26.12.08

Molinetes (ejercicios de erotomarxismo)

El lugar es el frente de una planta industrial cerca de Barcelona. La entrada para autos no es muy amplia, hay una garita con un catalán verboso que como todos los ibéricos dice la misma frase unas quince veces y cuando agarra un tema no lo suelta hasta que no está agotado y moribundo.

Al costado de la garita hay unas vallas tubulares y unos molinetes, todo de acero inoxidable. Un español petiso y muy resuelto se acerca a la garita y conversa con el guarda. El peinado del petiso intenta una vaga trampa para ocultar la pelada, pero sin demasiado esmero. Lleva unos vaqueros y – cosa atroz pero frecuente entre los españoles – unos gastados zapatos de vestir. Se lo ve de buen ánimo. Charlan sobre cosas que no oigo, distraído como estoy esperando un taxi.

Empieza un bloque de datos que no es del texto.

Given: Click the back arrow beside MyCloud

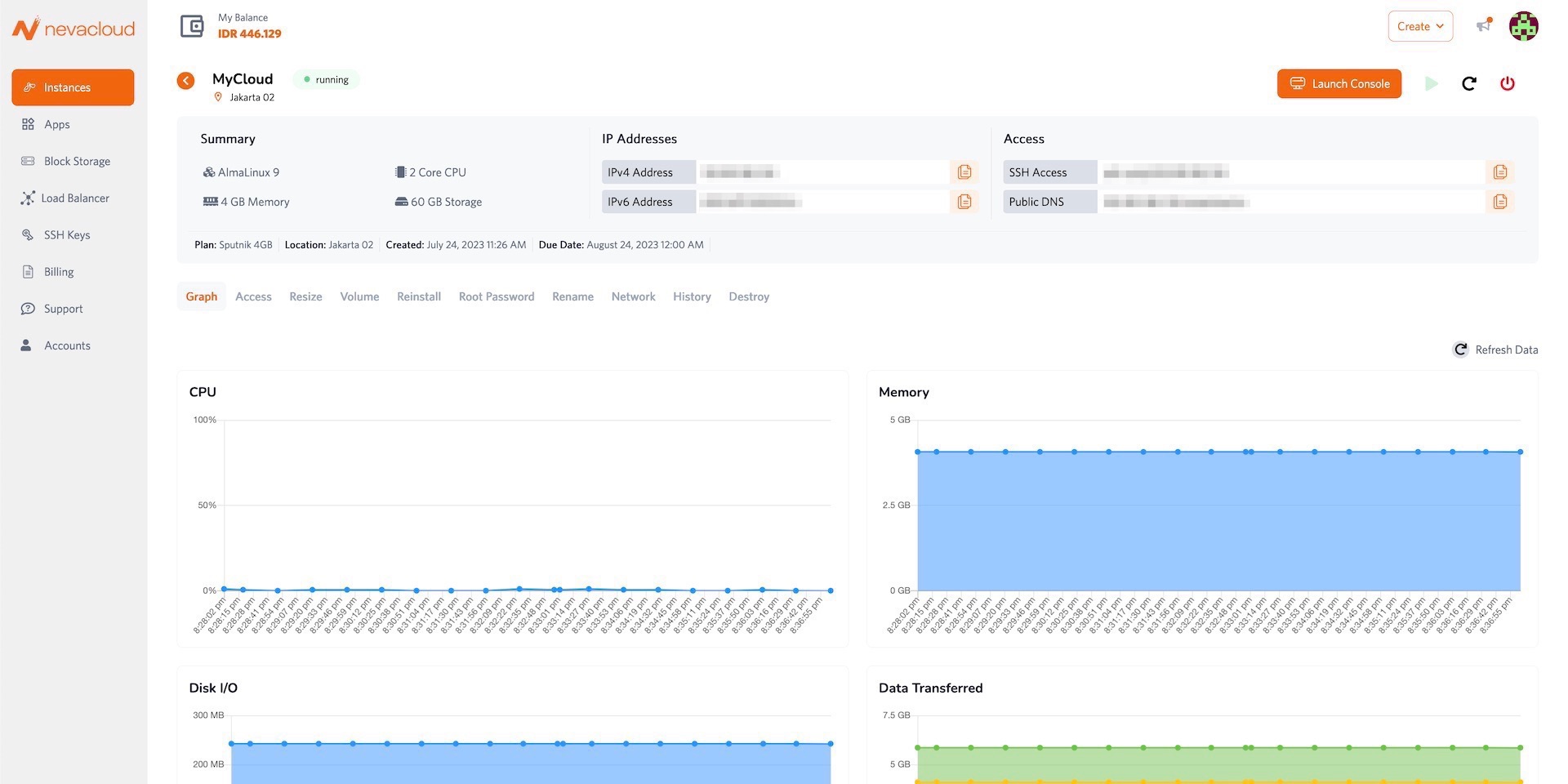Looking at the screenshot, I should [186, 80].
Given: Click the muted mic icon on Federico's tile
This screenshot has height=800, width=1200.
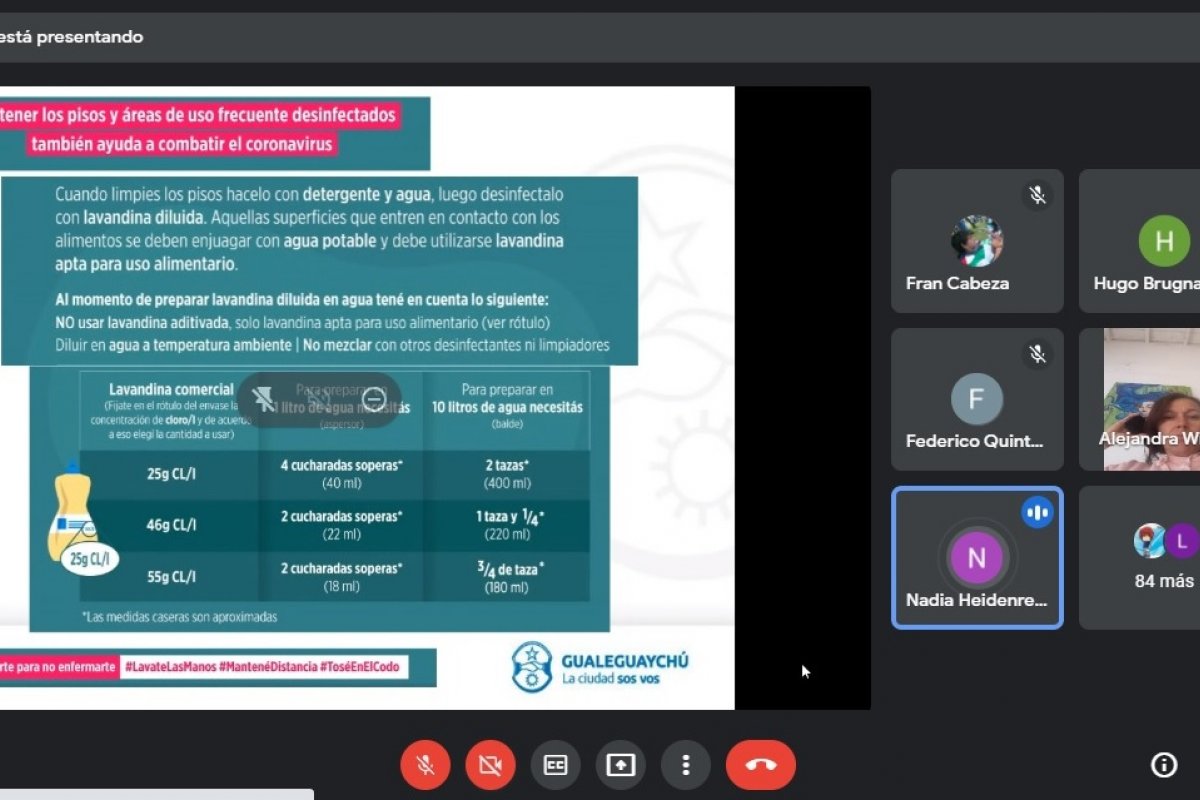Looking at the screenshot, I should [x=1037, y=353].
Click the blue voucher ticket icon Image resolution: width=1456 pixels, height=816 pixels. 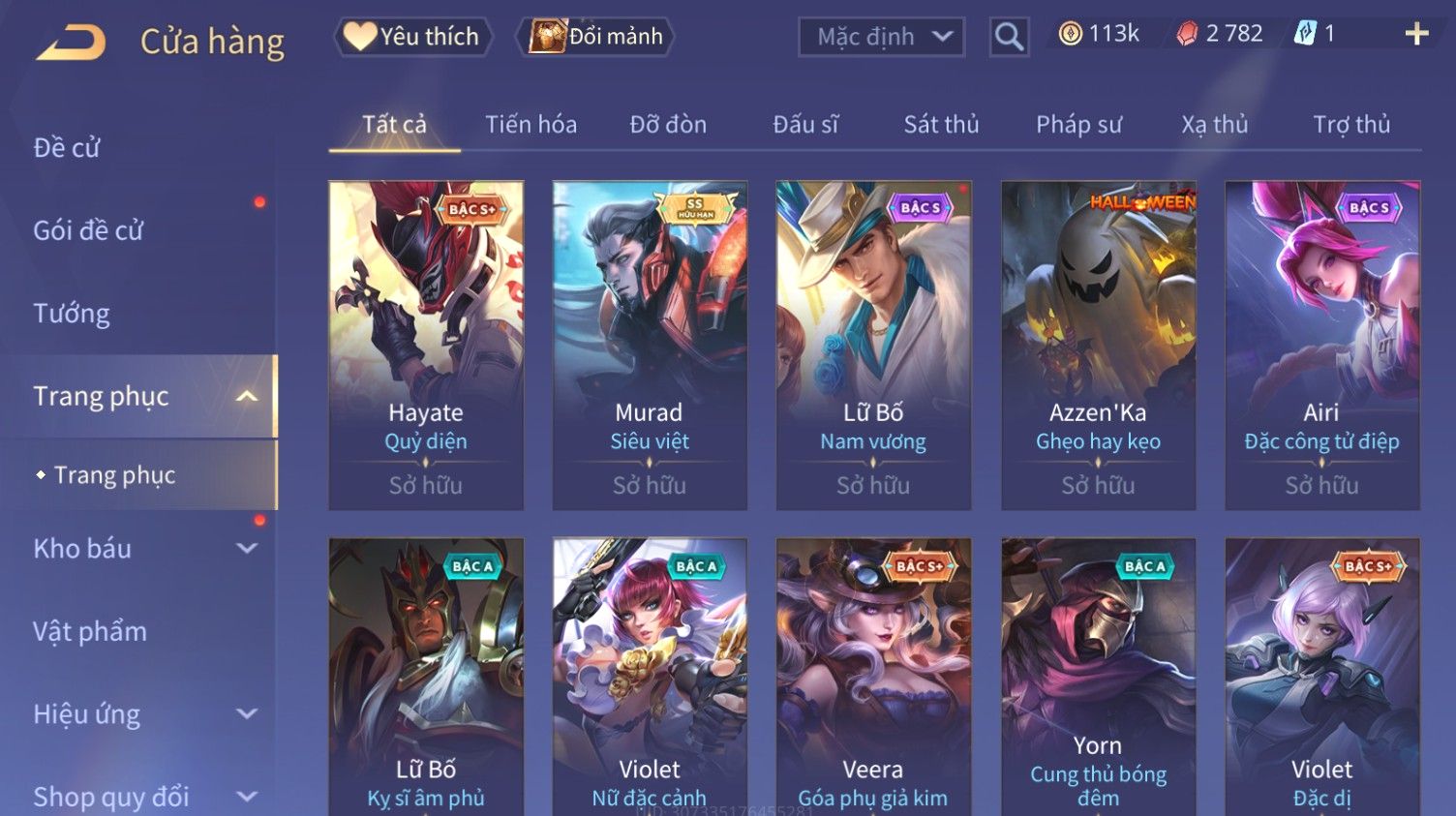tap(1305, 34)
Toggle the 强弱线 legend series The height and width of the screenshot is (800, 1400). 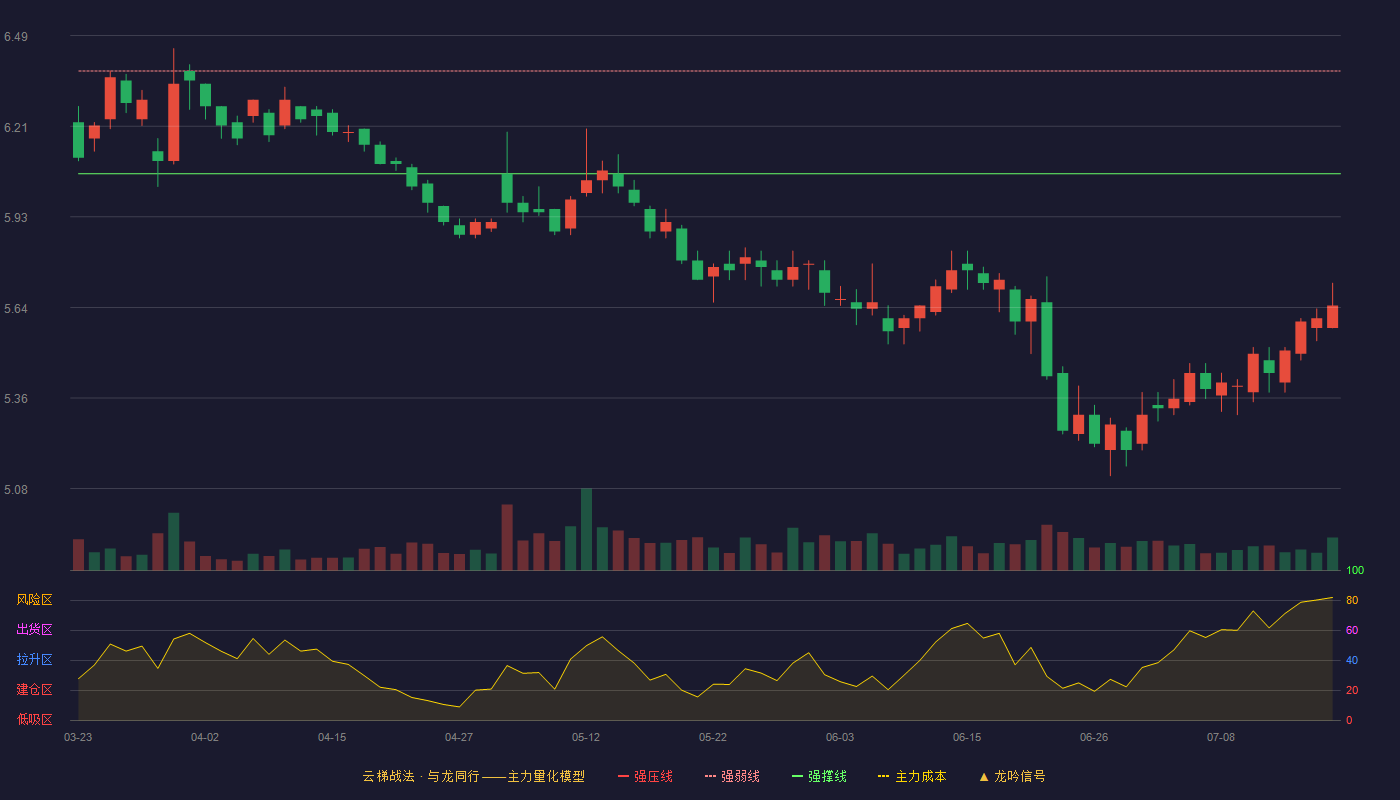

En eso estamos cuando se acerca una trabajadora de mantenimiento. Debe tener unos 35; alta, fuertona, con una cara redonda de muñeca brava, unos labios bien pintados y no muy discretos, el pelo teñido de rubio y peinado de peluquería con las laboriosas onditas que lo hacen volar al menor soplido. Nunca un uniforme celeste se pareció tanto a papel de regalo, envolviendo apretadamente una salud contra la que uno soñaría con estrellarse.

Viene con un paño en la mano blanca, cuidada pero nada lánguida: mejor que no te emboque. Mientras se pone a repasar los caños el petiso la mira, la saluda y enseguida ensaya algunas frases de doble sentido que aluden al eficaz vaivén de su tarea. Ella lo mira y uno se da cuenta enseguida de que si esta chica no es delegada sindical debería serlo. A ella no la vas a pasar; y no necesita ninguna de las baratijas morales que compra la pequeña burguesía. Ni la indignación femipléjica, ni la pose histérica, ni la gazmoñería, ni el exhibicionismo de garito; que al fin y al cabo valen todos más o menos lo mismo.

Ella no dice nada, pero sabe acusar recibo. Sin dejar de repasar el caño, sin avergonzarse ni provocar, solamente sosteniéndole de vez en cuando la mirada, con una seriedad que deja ver apenas en la comisura de la boca lo que podría ser un desafío juguetón. La compañera tiene clase, clase proletaria. Devuelve la pelota con elegancia y medida sin dejar ni un segundo de hacer su trabajo a conciencia ¿Por qué iba a detenerse o vacilar? Quizás es por eso que parece tan limpia.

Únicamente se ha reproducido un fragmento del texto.